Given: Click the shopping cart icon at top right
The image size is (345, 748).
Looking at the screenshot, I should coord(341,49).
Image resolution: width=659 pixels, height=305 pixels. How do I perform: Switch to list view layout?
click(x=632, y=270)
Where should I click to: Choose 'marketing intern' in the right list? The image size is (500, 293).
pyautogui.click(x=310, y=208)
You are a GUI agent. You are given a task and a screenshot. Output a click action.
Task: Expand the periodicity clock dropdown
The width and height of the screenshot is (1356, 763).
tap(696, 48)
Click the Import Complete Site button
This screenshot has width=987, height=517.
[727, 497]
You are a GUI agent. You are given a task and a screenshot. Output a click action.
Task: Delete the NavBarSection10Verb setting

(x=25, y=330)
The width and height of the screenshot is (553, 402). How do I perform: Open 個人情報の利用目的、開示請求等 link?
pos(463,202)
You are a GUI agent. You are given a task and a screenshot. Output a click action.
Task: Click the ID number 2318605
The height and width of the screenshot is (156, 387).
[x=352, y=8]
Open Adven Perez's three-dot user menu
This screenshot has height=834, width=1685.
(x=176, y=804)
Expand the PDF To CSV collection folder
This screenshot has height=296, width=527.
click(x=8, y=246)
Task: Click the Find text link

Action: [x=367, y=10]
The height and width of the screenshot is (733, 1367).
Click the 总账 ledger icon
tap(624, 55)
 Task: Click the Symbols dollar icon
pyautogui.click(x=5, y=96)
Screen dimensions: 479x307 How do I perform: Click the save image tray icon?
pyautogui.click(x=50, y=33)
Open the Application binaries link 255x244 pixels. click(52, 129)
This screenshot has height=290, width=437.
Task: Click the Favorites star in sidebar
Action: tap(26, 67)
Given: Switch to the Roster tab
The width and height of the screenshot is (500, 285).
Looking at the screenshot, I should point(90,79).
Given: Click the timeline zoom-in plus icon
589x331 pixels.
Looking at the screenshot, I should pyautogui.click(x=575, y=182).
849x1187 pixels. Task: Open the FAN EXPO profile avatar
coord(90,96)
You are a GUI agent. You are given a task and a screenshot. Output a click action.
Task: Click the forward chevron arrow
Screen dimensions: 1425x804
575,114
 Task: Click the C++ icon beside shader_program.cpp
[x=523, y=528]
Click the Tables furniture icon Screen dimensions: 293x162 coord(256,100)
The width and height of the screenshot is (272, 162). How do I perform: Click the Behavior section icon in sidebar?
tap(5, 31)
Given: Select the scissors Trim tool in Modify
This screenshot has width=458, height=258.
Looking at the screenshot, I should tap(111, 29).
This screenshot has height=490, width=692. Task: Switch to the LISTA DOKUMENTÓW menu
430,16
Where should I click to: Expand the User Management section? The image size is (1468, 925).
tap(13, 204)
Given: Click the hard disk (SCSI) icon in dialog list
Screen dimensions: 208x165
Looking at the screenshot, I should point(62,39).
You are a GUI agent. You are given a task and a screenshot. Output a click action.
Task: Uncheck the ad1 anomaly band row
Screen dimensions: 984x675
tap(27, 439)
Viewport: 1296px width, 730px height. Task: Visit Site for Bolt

- - - - -

# Task requirements
Retype all of the lines shown above, keeping each one exact.

# Solved exercise
Given: Click the shopping cart icon at top right
The image size is (345, 748).
Looking at the screenshot, I should coord(341,49).
Image resolution: width=659 pixels, height=305 pixels. How do I perform: Switch to list view layout?
click(x=632, y=270)
Where should I click to: Choose 'marketing intern' in the right list? The image size is (500, 293).
pyautogui.click(x=310, y=208)
You are a GUI agent. You are given a task and a screenshot. Output a click action.
Task: Expand the periodicity clock dropdown
The width and height of the screenshot is (1356, 763).
tap(696, 48)
Click the Import Complete Site button
This screenshot has width=987, height=517.
[727, 497]
You are a GUI agent. You are given a task and a screenshot. Output a click action.
Task: Delete the NavBarSection10Verb setting

(x=25, y=330)
The width and height of the screenshot is (553, 402). How do I perform: Open 個人情報の利用目的、開示請求等 link?
pos(463,202)
You are a GUI agent. You are given a task and a screenshot. Output a click action.
Task: Click the ID number 2318605
The height and width of the screenshot is (156, 387).
[x=352, y=8]
Open Adven Perez's three-dot user menu
This screenshot has height=834, width=1685.
(x=176, y=804)
Expand the PDF To CSV collection folder
This screenshot has height=296, width=527.
click(x=8, y=246)
Task: Click the Find text link

Action: [x=367, y=10]
The height and width of the screenshot is (733, 1367).
Click the 总账 ledger icon
tap(624, 55)
 Task: Click the Symbols dollar icon
pyautogui.click(x=5, y=96)
Screen dimensions: 479x307 How do I perform: Click the save image tray icon?
pyautogui.click(x=50, y=33)
Open the Application binaries link 255x244 pixels. click(52, 129)
This screenshot has height=290, width=437.
Task: Click the Favorites star in sidebar
Action: tap(26, 67)
Given: Switch to the Roster tab
The width and height of the screenshot is (500, 285).
Looking at the screenshot, I should point(90,79).
Given: Click the timeline zoom-in plus icon
589x331 pixels.
Looking at the screenshot, I should pyautogui.click(x=575, y=182).
849x1187 pixels. Task: Open the FAN EXPO profile avatar
coord(90,96)
You are a GUI agent. You are given a task and a screenshot. Output a click action.
Task: Click the forward chevron arrow
Screen dimensions: 1425x804
575,114
 Task: Click the C++ icon beside shader_program.cpp
[x=523, y=528]
Click the Tables furniture icon Screen dimensions: 293x162 coord(256,100)
The width and height of the screenshot is (272, 162). How do I perform: Click the Behavior section icon in sidebar?
tap(5, 31)
Given: Select the scissors Trim tool in Modify
This screenshot has width=458, height=258.
Looking at the screenshot, I should tap(111, 29).
This screenshot has height=490, width=692. Task: Switch to the LISTA DOKUMENTÓW menu
430,16
Where should I click to: Expand the User Management section? The image size is (1468, 925).
tap(13, 204)
Given: Click the hard disk (SCSI) icon in dialog list
Screen dimensions: 208x165
Looking at the screenshot, I should point(62,39).
You are a GUI agent. You are given a task and a screenshot. Output a click action.
Task: Uncheck the ad1 anomaly band row
Screen dimensions: 984x675
tap(27, 439)
Viewport: 1296px width, 730px height. Task: Visit Site for Bolt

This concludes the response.